Neither one of them is wearing a shirt now, and spooning her like this is dangerously intimate for his mental health, but he revels in the feeling of his bare skin against hers. His hand is brushing against her soft belly now, carefully staying in a safe zone, and he realizes that all of this, pinning her against the wall (multiple times) the almost kiss, and his totally inappropriate fondling of her body is all heading somewhere, a culmination of emotions, and whatever it is, it's going to be big.


	6. Revelation

She wakes up in his arms again, but this time everything's different. His chest is warm against her bare back, and she looks down to see his fingers interlaced with hers over her stomach. His breath is gentle on the top of her head, and their bodies fit together perfectly.
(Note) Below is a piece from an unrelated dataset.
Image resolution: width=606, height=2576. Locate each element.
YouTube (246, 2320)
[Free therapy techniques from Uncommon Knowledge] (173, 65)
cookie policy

Her shirt is still on the floor from where she recklessly discarded it last night. Modesty has never been part of her life, but she had never been so blatant either, especially not with him. But his hand, the gentle pressure moving up and down her back, the shivers only obtained by tender human contact, were too good to pass up, and when she opened her eyes to tell him that, he froze, petrified, and she practically begged him to do it again. She almost wished she hadn't; he was much more careful once he knew she was awake and the affectionate, almost inappropriate caresses from before almost completely disappeared. He must have pulled her to him when she fell asleep. The sensation is so perfect she savors it for a moment before she yawns and stretches in his arms.

Her movement awakens him, and he freezes for a moment before realizing that she's not going to kill him. She feels his arms tighten around her, and he presses a kiss to her warm shoulder before burying his head in the crook of her neck. She shivers at the feel of his warm breath, and turns in his arms to face him.

He lifts his head to meet her gaze, faces inches apart, and her breath comes a little more sporadically. He smiles and greets her in their native language, and she returns the favor. She lays her head down again and absentmindedly runs her fingers down the planes of his chest, the muscles and valleys of his stomach until he shudders and something in his gaze makes her remove her hand. His gaze shifts lower, and suddenly she remembers just how naked she is, and hastily reaches for the covers to pull them back up over herself. He laughs softly.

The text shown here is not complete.